In ZHANGB2024, sequential certified unlearning is formalized in Algorithm 2. For the k-th unlearning request with unlearned set D_{u_k}, the retrained model is estimated as:

w_tilde_k = w_tilde_{k-1} - (1/H) * H_tilde_{s,lambda,k-1}^{-1} * grad_L(w_tilde_{k-1}, D_{r_k})

where each step uses the previously unlearned model w_tilde_{k-1} as the starting point and the LiSSA-approximated inverse Hessian over the current retained set. Crucially, Proposition 4.2 in ZHANGB2024 proves that the sequential approximation error has the same upper bound as the single-step case, because: (1) the weight norm constraint makes ||w* - w_tilde*||_2^2 bounded independently of the unlearned set, and (2) the gradient norm decreases at each step as parameters approach a local optimum.

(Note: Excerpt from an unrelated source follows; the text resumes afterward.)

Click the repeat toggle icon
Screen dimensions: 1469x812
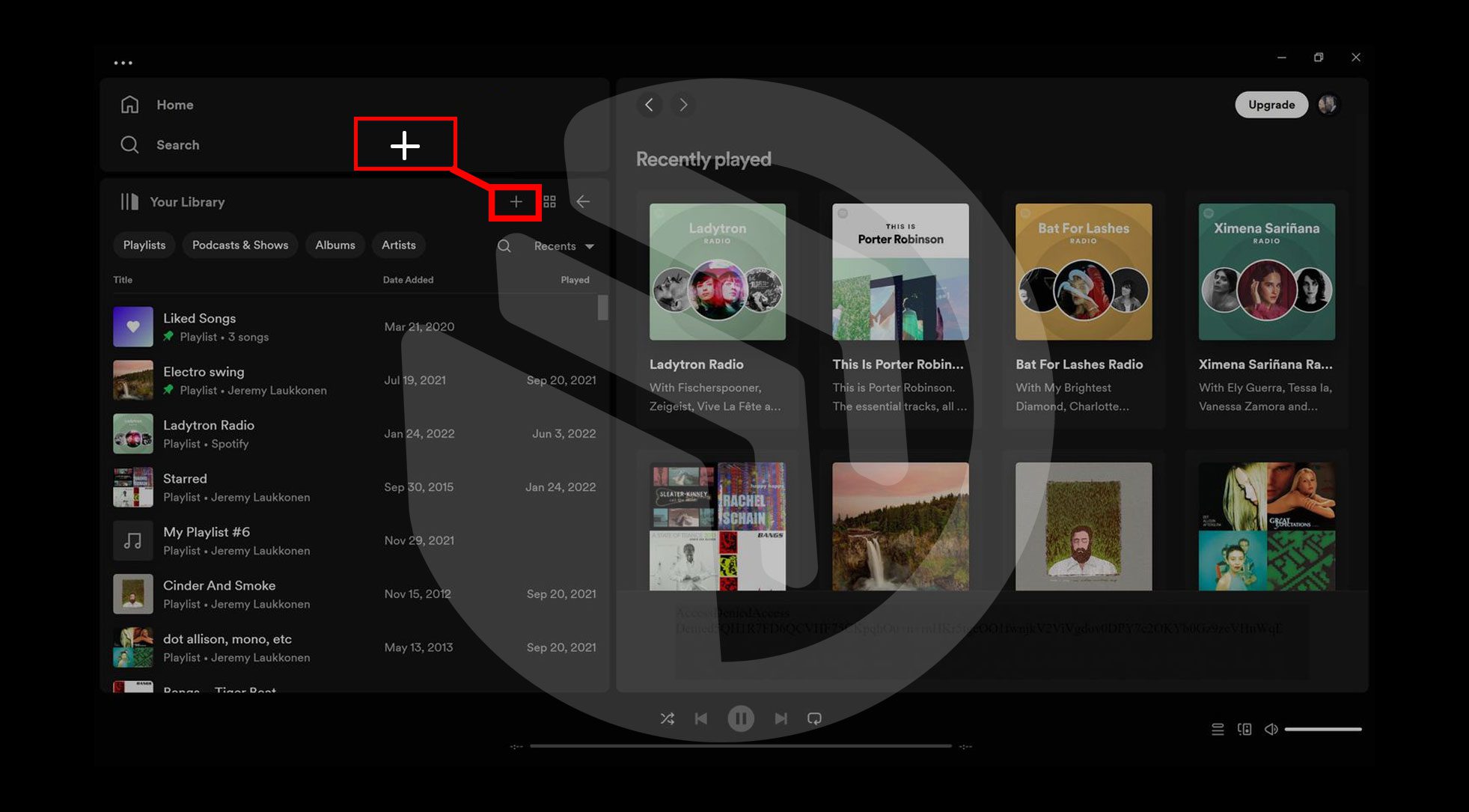[816, 718]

In CHIEN2024, sequential unlearning is handled through the W-infinity distance framework. The triangle inequality of the W-infinity metric (a true metric, unlike Renyi divergence) allows the initial W-infinity distance bound Z_B^{(s+1)} for the (s+1)-th request to be bounded as min(c^{K_s * n/b} * Z_B^{(s)} + Z_B, 2R), where c is the contraction rate. This yields bounds that grow linearly with the number of unlearning requests, compared to exponential growth in Langevin-dynamics-based approaches that must use the weak triangle inequality of Renyi divergence (which doubles the divergence order alpha at each step).

The practical implication is that certified unlearning can be applied incrementally in production systems without the certification budget degrading catastrophically as deletion requests accumulate.